In a descriptive cohort of infants at our NICU undergoing GT, pilot data from babies born 2015–2016 found that the decision to place a GT among very preterm infants may be contributing to a several week delay in discharge [18]. At our NICU, GT placement was often done after a prolonged trial of oral feeding with babies weighing far above our institutional minimum of 2.8 kg to undergo the surgery. Additional data from this study showed that infants born >30 w who required GT placement had genetic/surgical conditions or congenital anomalies whereas infants <30 w required a GT due to oral feeding failure secondary to complications of prematurity [18]. This led us to use 30 w as the threshold for the current study. Another group of investigators found that among 103 infants born at < 29 w GA who were tube-dependent (grouped together as nasogastric, gastrostomy, or jejunostomy tubes) at discharge, 83.5% had no additional diagnoses apart from extreme prematurity [19]. These data suggest that among infants born at < 30 w GA, complications of prematurity are the most common causes of oral feeding failure and thus GT requirement.

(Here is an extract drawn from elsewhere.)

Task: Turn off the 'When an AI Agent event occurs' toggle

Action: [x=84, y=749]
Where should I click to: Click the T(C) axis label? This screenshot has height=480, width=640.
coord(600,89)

We, therefore, hypothesized that we could develop a predictive model to identify earlier which preterm infants born <30 w admitted to our NICU would be at high risk of requiring GT placement for discharge. In this paper, we describe the predictive model developed for this target population and the initial plan for NICU implementation of the model.
Subjects and methods
This was a retrospective study with IRB approval, not requiring informed consent. This research was performed in accordance with the Declaration of Helsinki and the need for ethics committee approval was waived. All infants born <30 w GA admitted to the NICU at the Medical University of South Carolina in 2015–2016 were identified using a local database. Based partially on specific factors shown previously to be associated with a GT in preterm infants [14, 17, 18, 20–22] each electronic record was then examined to collect demographic data and factors that occurred during the NICU course, including gestational age (GA) at birth, birth weight (BW), race (white, black, other/unknown), sex, inborn versus outborn status, maternal illicit drug usage documented as a problem in the birth summary, neonatal abstinence syndrome documented as a problem, small for gestational age (SGA) status defined as BW < 10th percentile for GA, multiple versus singleton status, patent ductus arteriosus (PDA) considered hemodynamically significant and treated medically with indomethacin, ibuprofen or acetaminophen, PDA ligation surgery, stage II or higher necrotizing enterocolitis (NEC), NEC requiring surgery, any grade intraventricular hemorrhage (IVH), Grade III–IV IVH, ventriculomegaly, placement of a reservoir, placement of a ventriculo-peritoneal shunt, and receiving any maternal breast milk at 32 weeks’ (w) post-menstrual age (PMA).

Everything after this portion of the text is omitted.